Hmmmm, I don’t even know where to comment from, this is an act of wickedness. How can you do this to someone you called your friend and a wife.
I pray God grant your wife the strength to handle the news when she finally finds out.
It’s the wife I blame. Is your husband a caretaker? Why would you entrust a female friend to your husband as if she’s a child. The thing he’s calling an accident was going to happen because he didn’t even try to maintain boundaries with her. The closeness with his wives friend was brewing intimacy and he didn’t even realize it. If you don’t want to reap it don’t sow it. Now you’re going to bear the consequences of your actions.
You are such a pick me, Esther.is it a crime to trust your husband now?
It’s not a crime to trust one’s husband, but leaving your female friend in his care and expecting nothing to happen between them, in the name of trust, now that is sheer naivety, and this is the consequence. It’s like leaving meat in the care of the cat, trusting the cat not to eat the meat. Now make that make sense. The husband didn’t go looking for “trouble” but the wife brought “trouble” right to his doorstep. Is he not a man after all? This was to be expected, given no boundaries were set from the start, and the wife was comfortable with that arrangement.
Now, don’t get me wrong here. I’m not saying the man is right or innocent in the whole situation. Of course, he should’ve set the necessary boundaries before emotions took over, but he failed. What’s worse, he hasn’t shown any remorse for what he’s done.
But women shouldn’t be this gullible. If you trust too much, this is what you get; betrayal!
Don’t run own up to your responsibilities. Besides it was not accidental but intentional because your dick didn’t walk on its own and accidentally slip into her vagina. I pity your wife ,because of you she will not trust another fellow woman again or another man again. Once trust is broken its difficult to get back that trust.
It’s not really a big deal, think of it as a help you offered to your wife’s friend, she is 37yrs, if she is not lucky to have a husband, she shouldn’t be denied of having a baby. Once she keeps it a secret, you need not worry, just find a smart way to support her financially.
What happened to women empowering other women? We always let the sisterhood down so much. The friend knew exactly what she was doing.
Asking a husband to keep an eye out shows the high regard that friend is held. It wasn’t a pairing party:-(
Husband your excuse is so feeble not even a primary school child with come up with this excuse over undone homework.

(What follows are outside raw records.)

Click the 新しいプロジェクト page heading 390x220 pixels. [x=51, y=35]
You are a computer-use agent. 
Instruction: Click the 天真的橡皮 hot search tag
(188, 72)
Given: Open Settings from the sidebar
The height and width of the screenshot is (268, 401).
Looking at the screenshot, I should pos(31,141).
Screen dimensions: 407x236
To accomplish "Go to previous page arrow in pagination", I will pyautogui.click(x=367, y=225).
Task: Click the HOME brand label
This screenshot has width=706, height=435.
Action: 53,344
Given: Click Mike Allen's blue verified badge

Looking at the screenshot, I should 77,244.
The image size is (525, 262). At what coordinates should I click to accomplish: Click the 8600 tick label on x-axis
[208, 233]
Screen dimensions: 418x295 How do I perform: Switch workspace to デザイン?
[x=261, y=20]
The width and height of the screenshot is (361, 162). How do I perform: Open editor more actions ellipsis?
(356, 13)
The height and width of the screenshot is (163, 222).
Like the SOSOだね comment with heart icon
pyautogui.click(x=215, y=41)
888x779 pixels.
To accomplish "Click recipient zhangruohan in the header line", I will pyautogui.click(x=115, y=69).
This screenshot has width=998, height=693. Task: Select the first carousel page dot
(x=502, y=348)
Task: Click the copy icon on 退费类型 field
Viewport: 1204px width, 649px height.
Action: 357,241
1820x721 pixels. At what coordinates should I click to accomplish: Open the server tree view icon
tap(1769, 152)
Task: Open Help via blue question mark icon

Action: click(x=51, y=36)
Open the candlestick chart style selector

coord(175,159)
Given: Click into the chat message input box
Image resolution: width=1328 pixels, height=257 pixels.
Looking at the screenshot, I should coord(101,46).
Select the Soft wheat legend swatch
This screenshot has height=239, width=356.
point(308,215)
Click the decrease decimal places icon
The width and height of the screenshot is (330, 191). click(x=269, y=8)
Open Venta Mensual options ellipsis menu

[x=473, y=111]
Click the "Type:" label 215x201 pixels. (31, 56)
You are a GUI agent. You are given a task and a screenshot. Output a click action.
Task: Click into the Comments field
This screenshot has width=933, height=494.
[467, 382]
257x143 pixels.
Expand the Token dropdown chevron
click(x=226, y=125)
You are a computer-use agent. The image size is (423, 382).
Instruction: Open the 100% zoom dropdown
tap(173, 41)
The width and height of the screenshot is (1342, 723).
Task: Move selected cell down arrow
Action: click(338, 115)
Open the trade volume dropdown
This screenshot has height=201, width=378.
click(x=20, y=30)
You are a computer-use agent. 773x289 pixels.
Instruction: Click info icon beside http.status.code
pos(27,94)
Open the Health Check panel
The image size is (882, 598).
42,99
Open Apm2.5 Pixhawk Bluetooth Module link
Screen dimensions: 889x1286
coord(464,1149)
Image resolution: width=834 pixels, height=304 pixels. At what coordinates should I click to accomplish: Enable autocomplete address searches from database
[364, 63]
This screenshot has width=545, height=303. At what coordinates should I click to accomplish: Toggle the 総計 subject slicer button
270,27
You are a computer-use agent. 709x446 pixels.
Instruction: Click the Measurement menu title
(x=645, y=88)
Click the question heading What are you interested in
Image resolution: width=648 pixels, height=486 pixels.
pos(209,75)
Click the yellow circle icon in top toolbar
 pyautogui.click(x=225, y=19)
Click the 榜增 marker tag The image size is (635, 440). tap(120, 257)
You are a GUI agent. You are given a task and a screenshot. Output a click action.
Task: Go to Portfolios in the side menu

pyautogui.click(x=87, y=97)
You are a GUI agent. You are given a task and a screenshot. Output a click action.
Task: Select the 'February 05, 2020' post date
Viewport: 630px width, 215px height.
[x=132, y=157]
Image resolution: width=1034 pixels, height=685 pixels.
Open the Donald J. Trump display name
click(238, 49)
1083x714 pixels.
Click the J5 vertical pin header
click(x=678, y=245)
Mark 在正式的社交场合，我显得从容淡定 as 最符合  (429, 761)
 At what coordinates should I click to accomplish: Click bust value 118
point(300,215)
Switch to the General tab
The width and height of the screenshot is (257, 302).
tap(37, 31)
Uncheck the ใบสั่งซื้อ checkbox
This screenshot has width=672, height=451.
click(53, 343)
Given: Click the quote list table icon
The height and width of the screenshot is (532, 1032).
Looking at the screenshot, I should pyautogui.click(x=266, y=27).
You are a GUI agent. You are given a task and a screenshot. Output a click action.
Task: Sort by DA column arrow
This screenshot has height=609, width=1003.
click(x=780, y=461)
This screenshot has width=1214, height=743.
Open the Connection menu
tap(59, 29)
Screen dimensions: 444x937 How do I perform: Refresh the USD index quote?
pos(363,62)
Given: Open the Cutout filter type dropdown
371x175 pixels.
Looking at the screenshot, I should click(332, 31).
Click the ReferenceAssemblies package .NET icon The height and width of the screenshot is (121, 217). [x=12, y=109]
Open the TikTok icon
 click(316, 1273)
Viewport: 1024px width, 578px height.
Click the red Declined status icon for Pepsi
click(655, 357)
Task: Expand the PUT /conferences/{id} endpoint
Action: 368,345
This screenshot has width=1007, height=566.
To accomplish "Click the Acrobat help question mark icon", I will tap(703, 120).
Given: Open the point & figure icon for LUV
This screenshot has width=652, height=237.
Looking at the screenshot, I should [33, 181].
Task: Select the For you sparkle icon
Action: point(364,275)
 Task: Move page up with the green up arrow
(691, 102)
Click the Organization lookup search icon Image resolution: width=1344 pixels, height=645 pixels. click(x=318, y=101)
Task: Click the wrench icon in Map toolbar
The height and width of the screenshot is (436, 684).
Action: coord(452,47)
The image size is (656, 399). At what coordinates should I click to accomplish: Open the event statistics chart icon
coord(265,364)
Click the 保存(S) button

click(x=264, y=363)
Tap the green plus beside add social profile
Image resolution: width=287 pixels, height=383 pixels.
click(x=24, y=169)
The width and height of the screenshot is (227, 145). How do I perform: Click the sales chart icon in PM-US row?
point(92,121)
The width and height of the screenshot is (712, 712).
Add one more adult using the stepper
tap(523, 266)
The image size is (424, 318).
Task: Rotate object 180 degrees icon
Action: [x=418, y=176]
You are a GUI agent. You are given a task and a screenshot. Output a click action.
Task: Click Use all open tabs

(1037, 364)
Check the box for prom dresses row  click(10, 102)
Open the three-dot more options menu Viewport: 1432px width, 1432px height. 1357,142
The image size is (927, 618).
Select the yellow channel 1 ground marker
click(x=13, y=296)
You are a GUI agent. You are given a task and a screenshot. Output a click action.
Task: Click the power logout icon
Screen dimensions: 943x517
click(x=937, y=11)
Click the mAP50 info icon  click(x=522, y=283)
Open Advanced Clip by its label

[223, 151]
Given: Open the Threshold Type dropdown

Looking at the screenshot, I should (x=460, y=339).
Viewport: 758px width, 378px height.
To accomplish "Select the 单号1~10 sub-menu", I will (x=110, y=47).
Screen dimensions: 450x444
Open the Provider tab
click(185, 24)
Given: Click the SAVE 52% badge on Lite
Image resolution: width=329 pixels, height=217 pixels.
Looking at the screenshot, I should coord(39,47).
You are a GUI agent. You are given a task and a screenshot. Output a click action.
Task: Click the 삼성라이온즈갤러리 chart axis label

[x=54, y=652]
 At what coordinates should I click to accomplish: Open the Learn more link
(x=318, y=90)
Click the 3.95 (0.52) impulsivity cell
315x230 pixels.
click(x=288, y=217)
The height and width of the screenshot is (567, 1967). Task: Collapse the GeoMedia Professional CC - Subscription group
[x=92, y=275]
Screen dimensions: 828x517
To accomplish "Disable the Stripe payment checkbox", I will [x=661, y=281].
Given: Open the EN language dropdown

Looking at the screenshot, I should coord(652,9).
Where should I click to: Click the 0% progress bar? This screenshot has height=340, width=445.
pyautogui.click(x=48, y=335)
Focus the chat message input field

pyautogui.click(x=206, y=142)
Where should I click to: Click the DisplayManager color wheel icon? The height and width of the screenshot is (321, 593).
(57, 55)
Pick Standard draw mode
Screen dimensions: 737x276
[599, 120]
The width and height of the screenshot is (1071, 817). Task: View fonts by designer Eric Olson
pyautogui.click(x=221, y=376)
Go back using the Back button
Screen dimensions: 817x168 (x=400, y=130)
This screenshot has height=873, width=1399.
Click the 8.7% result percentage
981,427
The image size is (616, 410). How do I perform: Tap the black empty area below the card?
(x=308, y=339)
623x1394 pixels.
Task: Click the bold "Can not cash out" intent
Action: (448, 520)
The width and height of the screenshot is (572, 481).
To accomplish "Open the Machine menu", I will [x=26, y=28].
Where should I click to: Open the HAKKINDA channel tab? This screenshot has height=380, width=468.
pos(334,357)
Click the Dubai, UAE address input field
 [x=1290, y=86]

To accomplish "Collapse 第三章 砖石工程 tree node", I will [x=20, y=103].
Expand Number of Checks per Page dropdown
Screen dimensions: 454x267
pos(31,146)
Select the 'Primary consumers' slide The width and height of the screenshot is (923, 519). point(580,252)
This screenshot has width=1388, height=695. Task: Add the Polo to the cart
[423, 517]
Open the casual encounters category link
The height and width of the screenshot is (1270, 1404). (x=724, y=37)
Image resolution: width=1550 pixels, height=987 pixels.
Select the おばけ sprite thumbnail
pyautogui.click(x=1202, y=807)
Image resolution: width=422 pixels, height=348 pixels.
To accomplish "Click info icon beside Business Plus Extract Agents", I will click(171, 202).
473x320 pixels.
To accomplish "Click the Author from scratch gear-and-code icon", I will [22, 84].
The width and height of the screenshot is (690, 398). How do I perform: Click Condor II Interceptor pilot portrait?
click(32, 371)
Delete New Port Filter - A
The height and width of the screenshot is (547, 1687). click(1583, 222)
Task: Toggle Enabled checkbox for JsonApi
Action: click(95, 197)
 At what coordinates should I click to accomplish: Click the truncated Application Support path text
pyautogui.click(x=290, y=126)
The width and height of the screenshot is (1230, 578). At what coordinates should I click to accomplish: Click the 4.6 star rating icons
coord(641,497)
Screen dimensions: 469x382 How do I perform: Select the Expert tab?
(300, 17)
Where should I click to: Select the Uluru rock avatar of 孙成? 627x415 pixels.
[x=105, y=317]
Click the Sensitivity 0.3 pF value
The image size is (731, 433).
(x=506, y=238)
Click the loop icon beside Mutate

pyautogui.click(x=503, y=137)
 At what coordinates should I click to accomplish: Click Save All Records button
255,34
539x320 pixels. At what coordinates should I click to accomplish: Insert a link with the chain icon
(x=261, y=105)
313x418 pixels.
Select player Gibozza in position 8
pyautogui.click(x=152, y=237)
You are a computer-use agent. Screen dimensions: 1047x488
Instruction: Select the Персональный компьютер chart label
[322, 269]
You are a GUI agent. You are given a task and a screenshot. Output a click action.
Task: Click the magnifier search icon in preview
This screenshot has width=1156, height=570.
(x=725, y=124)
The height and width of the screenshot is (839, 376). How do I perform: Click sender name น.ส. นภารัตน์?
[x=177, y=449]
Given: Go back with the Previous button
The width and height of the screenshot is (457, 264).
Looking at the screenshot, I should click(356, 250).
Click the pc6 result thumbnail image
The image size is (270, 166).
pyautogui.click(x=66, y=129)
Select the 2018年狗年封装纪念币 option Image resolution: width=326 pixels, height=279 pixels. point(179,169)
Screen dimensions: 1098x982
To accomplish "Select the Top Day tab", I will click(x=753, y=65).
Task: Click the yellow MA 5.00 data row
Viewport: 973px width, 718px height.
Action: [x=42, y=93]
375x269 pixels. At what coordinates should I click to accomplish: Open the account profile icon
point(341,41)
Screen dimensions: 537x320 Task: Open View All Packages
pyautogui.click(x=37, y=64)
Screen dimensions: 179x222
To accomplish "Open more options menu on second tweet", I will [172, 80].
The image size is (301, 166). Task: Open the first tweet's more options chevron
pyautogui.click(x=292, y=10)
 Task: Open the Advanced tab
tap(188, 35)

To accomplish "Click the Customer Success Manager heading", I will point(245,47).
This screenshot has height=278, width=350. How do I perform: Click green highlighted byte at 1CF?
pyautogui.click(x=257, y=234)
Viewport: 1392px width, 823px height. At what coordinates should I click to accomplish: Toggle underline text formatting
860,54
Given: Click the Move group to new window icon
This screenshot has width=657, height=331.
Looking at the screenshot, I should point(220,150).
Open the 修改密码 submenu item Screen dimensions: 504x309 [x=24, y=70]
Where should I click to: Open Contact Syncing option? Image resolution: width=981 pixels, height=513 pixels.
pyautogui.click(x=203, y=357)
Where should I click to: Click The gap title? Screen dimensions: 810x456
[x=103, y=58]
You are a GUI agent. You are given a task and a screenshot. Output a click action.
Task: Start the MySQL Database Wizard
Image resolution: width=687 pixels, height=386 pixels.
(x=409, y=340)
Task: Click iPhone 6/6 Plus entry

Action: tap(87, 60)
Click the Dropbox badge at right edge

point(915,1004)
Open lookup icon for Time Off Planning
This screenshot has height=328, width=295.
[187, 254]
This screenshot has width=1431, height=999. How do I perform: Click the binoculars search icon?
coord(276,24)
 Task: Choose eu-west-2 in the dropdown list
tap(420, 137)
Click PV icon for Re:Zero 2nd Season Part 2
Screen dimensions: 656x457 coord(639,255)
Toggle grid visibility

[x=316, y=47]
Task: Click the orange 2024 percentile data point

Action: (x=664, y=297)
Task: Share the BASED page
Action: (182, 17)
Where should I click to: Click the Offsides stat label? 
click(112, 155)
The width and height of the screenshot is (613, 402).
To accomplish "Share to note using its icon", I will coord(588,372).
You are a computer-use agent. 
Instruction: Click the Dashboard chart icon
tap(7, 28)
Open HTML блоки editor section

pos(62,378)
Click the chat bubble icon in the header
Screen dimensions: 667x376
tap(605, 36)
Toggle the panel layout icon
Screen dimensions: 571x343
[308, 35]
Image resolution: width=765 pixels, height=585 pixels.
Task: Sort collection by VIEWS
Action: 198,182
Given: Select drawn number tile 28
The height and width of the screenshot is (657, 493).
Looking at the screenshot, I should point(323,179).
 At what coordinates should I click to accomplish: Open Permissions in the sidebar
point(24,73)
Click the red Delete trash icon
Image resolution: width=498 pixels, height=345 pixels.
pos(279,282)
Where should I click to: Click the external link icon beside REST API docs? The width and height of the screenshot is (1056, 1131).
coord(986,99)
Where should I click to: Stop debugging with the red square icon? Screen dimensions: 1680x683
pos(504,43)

As for secrecy, nothing is secret in this world, it’s just an opportunity to have a hold over the baby father in future. What if the child comes out looking like his father???
I wish I could see into the future, turbulent ⏲️ times ahead.
The sooner you told your wife about the ‘accident’, the better. This is not a secret you can keep forever. Tell her before the new mom comes down south and people start talking, because the child is going to look like you. That’s nature’s way of punishment. In telling your wife, please don’t say it was an accident – or worse – her fault. Just be remorsefulness and ask for her forgiveness.
And oh Somuah, be careful you don’t go and make it TWO. If you don’t move south soon enough, another accident will happen.
O chi m ooo okay this your word no even consine silentbeads people that your wife fault be giving you a female even self not even she gave you a girl of 18yrs old dont you know you must rape her and you accept a woman the time you insert your pennis into her and do it and you forget you might got her pregnant mtchwe
You are a wicked man. A very wicked man.
You are very naughty and wicked Somuah. Your wife didn’t do well trusting so much but, you and her friend did worse. How could you be so unwise to not set boundaries. I am so angry with you but who cares😂
Go and and do the right thing before I kick your ass. You can never hide the truth dear, know that.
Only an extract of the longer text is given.